IN RE: MERCHANTS INSURANCE GROUP, et al., petitioners-respondents, v. Estate of Stephanie GERALIS, et al., respondents, State Farm Mutual Automobile Insurance Company, appellant, Progressive Insurance Company, respondent-respondent.

Decided: April 24, 2007

HOWARD MILLER, J.P., FRED T. SANTUCCI, ANITA R. FLORIO, and ROBERT A. LIFSON, JJ. Martin, Fallon & Mullé, Huntington, N.Y. (Richard C. Mullé and Stephen Burke of counsel), for appellant. Goldberg Segalla LLP, Buffalo, N.Y. (Sarah J. Delaney and Robert Varga of counsel), for petitioners-respondents. Shayne, Dachs, Stanisci, Corker & Sauer, Mineola, N.Y. (Jonathan A. Dachs of counsel), for respondent-respondent.
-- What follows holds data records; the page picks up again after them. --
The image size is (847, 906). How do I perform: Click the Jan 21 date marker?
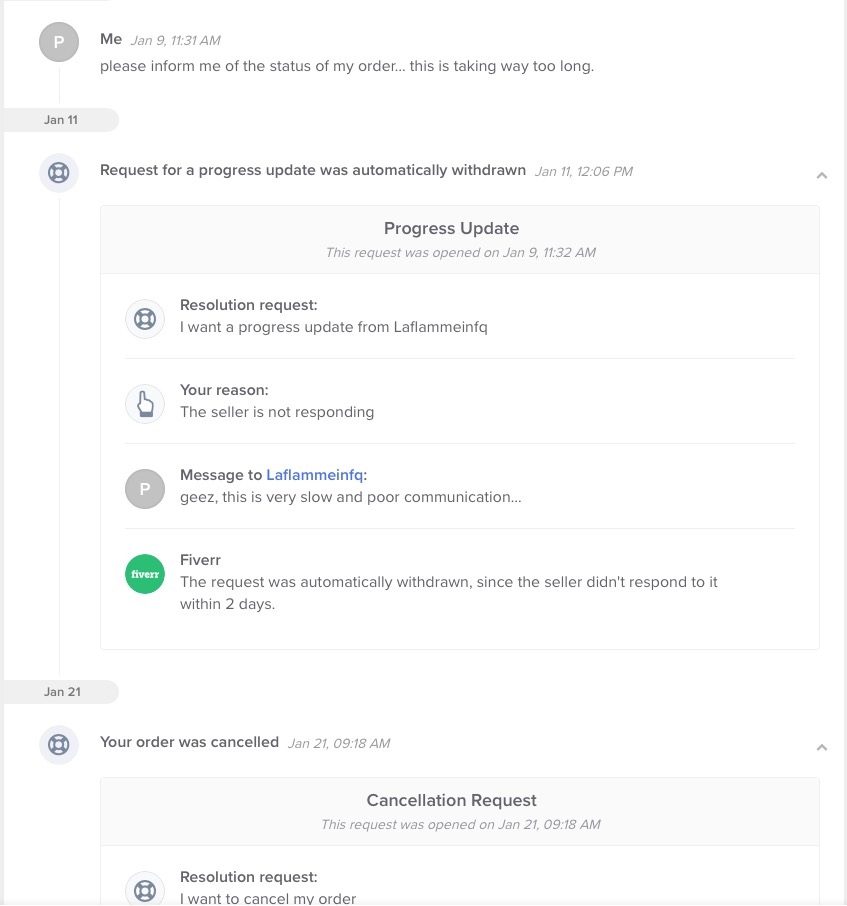(x=61, y=692)
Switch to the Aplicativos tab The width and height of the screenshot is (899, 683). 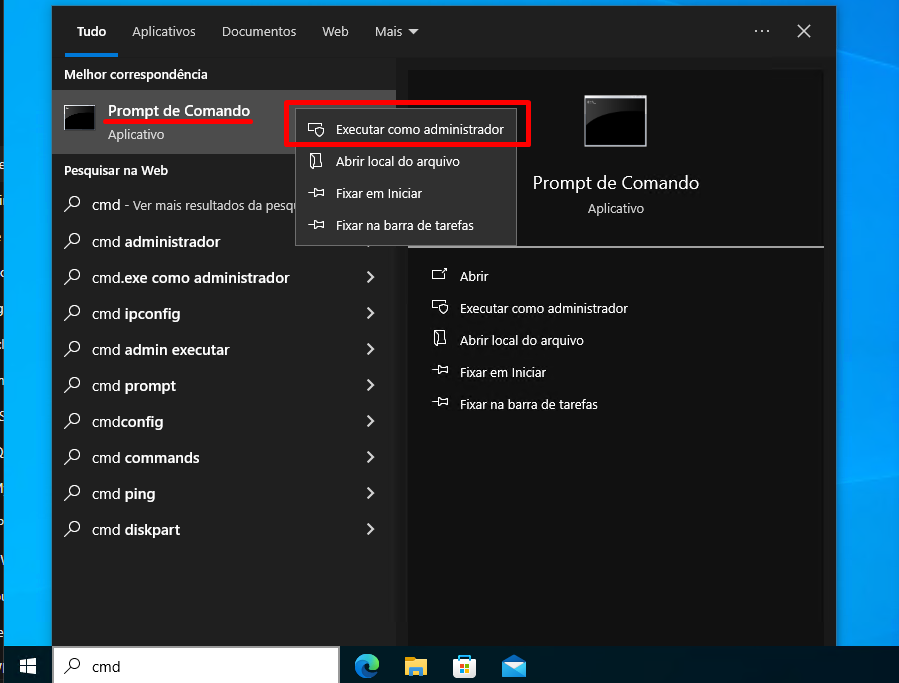164,32
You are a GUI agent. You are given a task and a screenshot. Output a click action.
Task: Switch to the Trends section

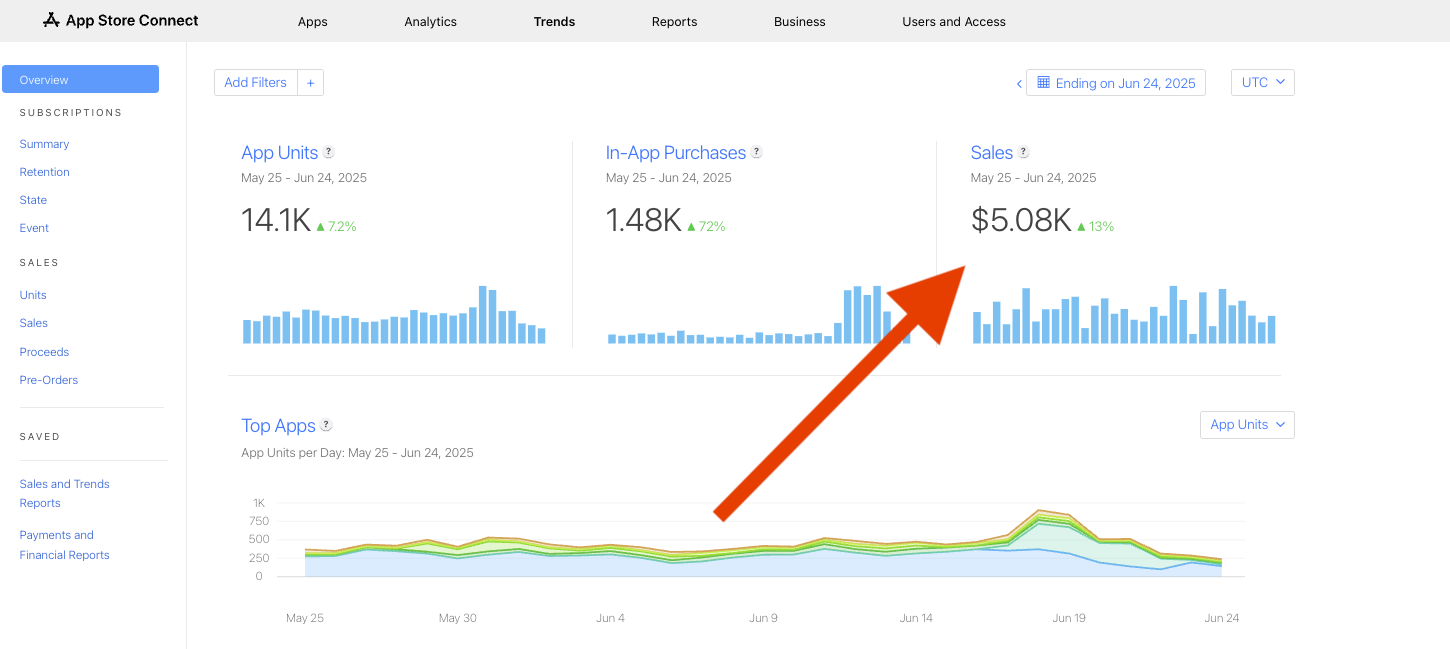click(x=554, y=21)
In a proceeding pursuant to CPLR article 75 to stay arbitration of a supplementary underinsured motorist claim, State Farm Mutual Automobile Insurance Company appeals (1) from an order of the Supreme Court, Suffolk County (Molia, J.), dated May 10, 2005, which granted the petition and granted that branch of the cross motion of Progressive Insurance Company which was for summary judgment declaring that State Farm Mutual Automobile Insurance Company is obligated to reimburse Progressive Insurance Company for all sums it had paid and would pay as a result of the underlying automobile accident, and (2) from a judgment of the same court entered December 8, 2005, which, upon the order, granted the petition, stayed arbitration of the supplementary underinsured motorist claim, and is in favor of Progressive Insurance Company and against State Farm Mutual Automobile Insurance Company in the total sum of $82,617.63.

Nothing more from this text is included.